Baudelaire: "The Devil's cleverest wile is to convince us he doesn't exist."

John Milton: "A tortured soul who makes others dance to the music of his own despair."

But to discern evil, we need to go beyond the guidance of the experts. We must decide with our own eyes, ears, and nose, whether a person passes the "stink test."

Humans possess an extraordinary sixth sense -- our intuition. St. Jerome called intuition, "synderesis:" an infallible God-given ability to distinguish between good and evil.

Yet, we're told not to trust our gut because it's not nice to be judgmental. In these politically correct days, where everybody is good, even terrorists, we're supposed to dismiss our intuition, shove it underground, lest we offend anyone.

Thus, if Obamaphobia gives us insomnia, headaches, or the heebie jeebies, it's all in our heads. We're being paranoid.

But isn't this how the Soviets dealt with dissidents? The leaders labeled them paranoid, and then had their fiendish psychiatrists forcibly drug, shock, and hospitalize them.
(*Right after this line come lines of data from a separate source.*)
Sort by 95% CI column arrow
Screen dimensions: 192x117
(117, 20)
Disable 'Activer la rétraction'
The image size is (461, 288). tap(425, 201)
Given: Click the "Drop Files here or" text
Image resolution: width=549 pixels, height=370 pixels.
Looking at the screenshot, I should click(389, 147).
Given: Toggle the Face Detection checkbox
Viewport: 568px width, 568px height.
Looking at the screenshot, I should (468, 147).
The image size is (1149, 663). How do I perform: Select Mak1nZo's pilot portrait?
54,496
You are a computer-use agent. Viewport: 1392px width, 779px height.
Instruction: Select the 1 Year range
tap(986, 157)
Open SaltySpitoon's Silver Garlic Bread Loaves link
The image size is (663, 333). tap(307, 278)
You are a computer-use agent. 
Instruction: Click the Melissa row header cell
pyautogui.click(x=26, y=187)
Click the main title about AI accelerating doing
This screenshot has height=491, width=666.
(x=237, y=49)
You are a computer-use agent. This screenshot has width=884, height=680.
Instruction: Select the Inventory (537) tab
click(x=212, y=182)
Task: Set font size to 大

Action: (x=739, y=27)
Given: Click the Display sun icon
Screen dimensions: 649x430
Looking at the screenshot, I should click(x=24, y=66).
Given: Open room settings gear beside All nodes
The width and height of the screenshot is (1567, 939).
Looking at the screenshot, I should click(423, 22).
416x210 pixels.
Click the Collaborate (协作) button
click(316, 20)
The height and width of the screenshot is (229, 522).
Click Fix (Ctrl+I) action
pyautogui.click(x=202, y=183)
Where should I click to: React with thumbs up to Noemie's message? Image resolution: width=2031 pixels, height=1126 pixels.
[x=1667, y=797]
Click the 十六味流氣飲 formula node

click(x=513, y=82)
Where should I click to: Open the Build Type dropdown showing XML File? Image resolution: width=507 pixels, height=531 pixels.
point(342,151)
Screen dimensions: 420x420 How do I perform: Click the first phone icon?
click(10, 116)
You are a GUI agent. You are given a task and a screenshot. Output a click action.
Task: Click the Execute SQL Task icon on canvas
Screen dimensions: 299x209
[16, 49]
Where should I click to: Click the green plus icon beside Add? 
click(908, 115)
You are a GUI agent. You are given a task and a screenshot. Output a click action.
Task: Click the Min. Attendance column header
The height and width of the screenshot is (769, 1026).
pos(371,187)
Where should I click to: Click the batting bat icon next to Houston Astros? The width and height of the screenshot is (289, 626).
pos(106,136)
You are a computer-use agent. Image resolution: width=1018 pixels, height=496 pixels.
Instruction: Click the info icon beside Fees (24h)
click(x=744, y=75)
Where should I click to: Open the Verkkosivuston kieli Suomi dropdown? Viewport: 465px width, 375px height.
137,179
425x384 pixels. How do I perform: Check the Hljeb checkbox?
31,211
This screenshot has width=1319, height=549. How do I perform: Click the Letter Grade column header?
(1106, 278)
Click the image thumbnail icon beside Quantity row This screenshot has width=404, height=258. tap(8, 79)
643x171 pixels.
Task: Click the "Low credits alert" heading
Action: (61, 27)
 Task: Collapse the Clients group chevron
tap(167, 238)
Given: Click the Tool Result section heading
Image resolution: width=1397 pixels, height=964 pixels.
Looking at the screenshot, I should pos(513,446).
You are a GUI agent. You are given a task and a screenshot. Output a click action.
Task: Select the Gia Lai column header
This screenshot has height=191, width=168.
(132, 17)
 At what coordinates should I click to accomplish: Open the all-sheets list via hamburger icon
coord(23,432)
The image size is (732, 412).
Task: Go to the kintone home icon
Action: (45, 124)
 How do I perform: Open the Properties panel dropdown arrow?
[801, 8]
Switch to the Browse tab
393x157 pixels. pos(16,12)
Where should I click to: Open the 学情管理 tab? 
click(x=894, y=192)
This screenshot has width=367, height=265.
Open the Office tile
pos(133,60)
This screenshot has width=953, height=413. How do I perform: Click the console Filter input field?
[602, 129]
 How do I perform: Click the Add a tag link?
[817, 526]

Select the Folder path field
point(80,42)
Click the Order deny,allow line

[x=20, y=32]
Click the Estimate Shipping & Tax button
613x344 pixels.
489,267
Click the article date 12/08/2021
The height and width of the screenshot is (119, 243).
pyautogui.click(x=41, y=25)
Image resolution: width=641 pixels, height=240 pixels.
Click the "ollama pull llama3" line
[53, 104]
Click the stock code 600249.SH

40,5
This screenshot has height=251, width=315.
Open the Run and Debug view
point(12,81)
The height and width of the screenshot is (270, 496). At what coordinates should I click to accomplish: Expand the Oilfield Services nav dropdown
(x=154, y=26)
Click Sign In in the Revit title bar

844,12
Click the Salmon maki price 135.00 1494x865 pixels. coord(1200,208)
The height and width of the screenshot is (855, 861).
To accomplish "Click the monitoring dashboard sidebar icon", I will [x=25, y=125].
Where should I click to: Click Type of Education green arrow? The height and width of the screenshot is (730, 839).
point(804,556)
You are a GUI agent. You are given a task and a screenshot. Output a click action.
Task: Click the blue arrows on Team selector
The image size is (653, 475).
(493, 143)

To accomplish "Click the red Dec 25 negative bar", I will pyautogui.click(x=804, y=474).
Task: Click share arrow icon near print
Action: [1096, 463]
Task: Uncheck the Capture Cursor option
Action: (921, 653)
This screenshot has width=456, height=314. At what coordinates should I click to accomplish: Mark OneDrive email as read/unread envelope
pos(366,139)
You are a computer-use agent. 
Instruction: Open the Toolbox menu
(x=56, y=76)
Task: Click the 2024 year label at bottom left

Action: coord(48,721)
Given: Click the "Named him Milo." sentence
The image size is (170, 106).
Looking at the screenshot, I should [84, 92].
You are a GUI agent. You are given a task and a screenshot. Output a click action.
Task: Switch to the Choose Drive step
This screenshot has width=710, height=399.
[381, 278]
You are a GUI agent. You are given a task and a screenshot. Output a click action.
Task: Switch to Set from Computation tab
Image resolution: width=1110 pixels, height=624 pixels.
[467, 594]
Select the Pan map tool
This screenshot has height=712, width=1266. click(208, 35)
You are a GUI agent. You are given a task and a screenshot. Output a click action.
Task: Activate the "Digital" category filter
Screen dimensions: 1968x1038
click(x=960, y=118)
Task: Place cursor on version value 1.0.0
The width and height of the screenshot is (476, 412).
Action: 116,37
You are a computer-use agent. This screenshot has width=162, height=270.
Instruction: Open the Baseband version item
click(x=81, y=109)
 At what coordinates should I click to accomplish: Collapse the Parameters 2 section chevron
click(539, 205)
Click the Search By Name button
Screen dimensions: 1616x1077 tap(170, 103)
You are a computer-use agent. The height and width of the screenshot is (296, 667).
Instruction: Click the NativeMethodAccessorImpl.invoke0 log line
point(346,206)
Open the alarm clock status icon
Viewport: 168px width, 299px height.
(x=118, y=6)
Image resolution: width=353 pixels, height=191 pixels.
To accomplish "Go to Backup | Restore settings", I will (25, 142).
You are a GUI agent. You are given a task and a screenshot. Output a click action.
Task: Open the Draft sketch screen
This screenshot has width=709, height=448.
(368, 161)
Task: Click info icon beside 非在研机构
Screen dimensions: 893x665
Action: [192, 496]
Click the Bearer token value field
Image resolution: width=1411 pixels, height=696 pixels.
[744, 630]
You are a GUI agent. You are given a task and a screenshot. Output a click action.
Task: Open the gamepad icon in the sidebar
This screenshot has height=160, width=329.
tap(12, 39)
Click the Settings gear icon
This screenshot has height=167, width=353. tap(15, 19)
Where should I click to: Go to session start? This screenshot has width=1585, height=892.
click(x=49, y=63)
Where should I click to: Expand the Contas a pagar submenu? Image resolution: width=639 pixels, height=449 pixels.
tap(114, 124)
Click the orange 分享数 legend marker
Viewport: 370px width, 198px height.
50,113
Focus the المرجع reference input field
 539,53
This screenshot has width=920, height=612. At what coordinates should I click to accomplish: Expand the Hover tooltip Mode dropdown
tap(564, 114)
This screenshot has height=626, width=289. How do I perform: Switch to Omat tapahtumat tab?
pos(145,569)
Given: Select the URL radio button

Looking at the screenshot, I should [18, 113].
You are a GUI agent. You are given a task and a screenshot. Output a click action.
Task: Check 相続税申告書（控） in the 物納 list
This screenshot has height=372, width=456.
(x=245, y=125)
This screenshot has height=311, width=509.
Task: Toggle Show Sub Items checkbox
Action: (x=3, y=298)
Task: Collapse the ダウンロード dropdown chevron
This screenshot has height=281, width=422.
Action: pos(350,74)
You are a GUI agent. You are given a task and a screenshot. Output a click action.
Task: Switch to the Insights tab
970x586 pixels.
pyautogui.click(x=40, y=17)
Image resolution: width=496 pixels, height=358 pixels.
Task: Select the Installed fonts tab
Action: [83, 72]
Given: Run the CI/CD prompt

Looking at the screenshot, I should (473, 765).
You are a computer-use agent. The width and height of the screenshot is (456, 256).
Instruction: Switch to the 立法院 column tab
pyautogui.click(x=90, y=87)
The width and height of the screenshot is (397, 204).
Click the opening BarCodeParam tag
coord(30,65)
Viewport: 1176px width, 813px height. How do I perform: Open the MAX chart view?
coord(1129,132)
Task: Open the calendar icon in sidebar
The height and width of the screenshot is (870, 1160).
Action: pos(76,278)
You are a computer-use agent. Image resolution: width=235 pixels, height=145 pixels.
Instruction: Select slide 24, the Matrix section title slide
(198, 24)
As the expression goes: you're not paranoid if someone is following you.

Criminologist Gavin De Becker, in his seminal work, The Gift of Fear, urges us to never ignore our intuition. Most of the time, victims sense that their attacker is a threat but ignore this inner knowing.

De Becker's wise words:

Can you imagine an animal reacting to the gift of fear the way some people do, with annoyance and disdain instead of attention? No animal in the wild, suddenly overcome with fear, would expend any of its mental energy thinking, "It's probably nothing." . . . We, in contrast to every other creature in nature, choose not to explore -- and even ignore -- survival signals.

I think that deep down most of us know who is good and who is evil -- who will bring joy and who will usher in disaster.

Because many of us have been touched by evil at some point in our lives. And it changes you; it pierces your soul. Because you behold something so startling it leaves you breathless: that there are people, sometimes in your own family, who wish you harm.

People ask me how I could go from Left to Right so quickly, and I've written about the main factors. But, now that I contemplate evil, I realize I left out the pivotal reason.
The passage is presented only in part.